## START INPUT RECORDS

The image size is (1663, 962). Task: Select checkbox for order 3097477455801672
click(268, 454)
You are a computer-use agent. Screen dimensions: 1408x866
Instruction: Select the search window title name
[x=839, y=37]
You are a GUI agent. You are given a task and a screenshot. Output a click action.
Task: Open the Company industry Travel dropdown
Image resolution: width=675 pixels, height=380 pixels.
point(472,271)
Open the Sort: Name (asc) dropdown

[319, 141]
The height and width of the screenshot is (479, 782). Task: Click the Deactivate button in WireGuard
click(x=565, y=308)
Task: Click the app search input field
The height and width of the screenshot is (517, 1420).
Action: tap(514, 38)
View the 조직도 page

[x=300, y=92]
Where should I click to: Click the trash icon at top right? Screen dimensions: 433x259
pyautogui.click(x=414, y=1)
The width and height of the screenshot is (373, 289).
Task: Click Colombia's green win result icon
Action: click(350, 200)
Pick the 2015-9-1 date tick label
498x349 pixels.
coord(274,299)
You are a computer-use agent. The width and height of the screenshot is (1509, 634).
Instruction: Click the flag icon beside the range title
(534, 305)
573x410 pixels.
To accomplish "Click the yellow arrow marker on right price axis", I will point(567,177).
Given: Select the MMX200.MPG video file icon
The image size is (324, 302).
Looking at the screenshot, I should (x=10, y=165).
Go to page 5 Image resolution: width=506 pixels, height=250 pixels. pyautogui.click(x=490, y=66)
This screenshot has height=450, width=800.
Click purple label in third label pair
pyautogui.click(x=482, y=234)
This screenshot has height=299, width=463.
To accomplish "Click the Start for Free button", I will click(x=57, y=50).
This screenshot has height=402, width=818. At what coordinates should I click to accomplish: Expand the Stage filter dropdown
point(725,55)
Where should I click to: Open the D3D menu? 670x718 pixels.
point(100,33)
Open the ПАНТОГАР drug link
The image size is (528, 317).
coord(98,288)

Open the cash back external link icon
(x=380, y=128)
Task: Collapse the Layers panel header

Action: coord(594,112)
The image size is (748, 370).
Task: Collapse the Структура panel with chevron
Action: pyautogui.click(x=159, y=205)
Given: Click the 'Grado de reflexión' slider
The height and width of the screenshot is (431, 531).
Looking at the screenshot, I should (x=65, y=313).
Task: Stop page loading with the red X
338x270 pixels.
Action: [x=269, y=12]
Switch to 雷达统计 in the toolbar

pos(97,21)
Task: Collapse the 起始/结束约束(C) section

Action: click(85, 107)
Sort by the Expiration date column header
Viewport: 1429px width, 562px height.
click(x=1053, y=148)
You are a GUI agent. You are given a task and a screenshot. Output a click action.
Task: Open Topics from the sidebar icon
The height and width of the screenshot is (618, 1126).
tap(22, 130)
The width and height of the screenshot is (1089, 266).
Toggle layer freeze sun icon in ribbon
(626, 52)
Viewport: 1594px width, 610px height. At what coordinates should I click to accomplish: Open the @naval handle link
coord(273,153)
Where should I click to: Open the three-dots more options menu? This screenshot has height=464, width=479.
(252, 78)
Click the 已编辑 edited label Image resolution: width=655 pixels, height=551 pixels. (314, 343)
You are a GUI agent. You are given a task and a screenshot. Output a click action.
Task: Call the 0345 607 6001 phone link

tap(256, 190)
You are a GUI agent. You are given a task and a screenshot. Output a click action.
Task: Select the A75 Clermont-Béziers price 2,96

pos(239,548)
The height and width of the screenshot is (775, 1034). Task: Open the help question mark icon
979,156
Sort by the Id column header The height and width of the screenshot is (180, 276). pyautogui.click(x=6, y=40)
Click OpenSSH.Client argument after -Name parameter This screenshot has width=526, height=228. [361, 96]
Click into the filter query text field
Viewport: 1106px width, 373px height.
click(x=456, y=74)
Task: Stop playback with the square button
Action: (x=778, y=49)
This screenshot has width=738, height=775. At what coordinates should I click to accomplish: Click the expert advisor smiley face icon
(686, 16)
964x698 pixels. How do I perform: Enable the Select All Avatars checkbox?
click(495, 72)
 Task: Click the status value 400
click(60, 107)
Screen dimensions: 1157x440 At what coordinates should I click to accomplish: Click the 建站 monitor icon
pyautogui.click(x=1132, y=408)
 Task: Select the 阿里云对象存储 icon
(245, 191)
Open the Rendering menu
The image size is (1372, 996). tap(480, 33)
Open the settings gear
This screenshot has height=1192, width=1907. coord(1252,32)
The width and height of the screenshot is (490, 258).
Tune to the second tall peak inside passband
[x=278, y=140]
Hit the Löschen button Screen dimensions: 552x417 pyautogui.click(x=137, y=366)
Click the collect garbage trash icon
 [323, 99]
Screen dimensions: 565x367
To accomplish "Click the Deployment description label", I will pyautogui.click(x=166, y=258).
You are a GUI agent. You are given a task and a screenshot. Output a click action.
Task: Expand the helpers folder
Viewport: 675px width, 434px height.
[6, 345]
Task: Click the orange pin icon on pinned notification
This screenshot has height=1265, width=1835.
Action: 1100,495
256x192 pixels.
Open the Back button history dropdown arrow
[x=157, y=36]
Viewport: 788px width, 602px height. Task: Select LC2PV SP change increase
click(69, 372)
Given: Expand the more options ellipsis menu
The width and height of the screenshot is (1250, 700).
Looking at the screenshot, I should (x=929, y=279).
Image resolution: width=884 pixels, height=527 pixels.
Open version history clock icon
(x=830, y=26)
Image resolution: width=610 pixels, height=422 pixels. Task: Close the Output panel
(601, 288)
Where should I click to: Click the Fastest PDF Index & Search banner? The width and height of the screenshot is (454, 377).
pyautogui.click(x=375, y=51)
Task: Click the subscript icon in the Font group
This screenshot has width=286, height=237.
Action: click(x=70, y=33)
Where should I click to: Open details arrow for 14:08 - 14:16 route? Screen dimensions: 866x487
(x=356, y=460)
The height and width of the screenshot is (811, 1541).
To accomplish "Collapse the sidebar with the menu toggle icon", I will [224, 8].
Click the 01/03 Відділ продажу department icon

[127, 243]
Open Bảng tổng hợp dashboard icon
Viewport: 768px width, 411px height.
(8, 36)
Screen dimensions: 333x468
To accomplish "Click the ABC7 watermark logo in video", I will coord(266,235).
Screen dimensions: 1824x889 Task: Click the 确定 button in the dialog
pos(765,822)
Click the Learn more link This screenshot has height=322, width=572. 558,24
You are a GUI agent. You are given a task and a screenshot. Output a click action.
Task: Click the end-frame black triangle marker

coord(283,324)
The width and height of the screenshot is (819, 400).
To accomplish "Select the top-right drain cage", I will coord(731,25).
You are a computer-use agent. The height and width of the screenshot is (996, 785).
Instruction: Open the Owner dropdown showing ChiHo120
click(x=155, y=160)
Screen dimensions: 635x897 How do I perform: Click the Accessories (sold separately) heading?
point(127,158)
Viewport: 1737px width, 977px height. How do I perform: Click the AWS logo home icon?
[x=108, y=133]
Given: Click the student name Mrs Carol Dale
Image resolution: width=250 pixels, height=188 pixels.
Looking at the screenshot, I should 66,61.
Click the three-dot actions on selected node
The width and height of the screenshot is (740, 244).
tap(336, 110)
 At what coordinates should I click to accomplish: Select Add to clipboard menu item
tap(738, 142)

## END INPUT RECORDS

REQUEST:
Can you rewrite the records from the line with "Viewport: 788px width, 602px" up to and including the line with "pyautogui.click(x=375, y=51)", putting "Console panel" in place of "Output panel" and leaving everything else unchanged?

FINAL RESULT:
Viewport: 788px width, 602px height. Task: Select LC2PV SP change increase
click(69, 372)
Given: Expand the more options ellipsis menu
The width and height of the screenshot is (1250, 700).
Looking at the screenshot, I should (x=929, y=279).
Image resolution: width=884 pixels, height=527 pixels.
Open version history clock icon
(x=830, y=26)
Image resolution: width=610 pixels, height=422 pixels. Task: Close the Console panel
(601, 288)
Where should I click to: Click the Fastest PDF Index & Search banner? The width and height of the screenshot is (454, 377).
pyautogui.click(x=375, y=51)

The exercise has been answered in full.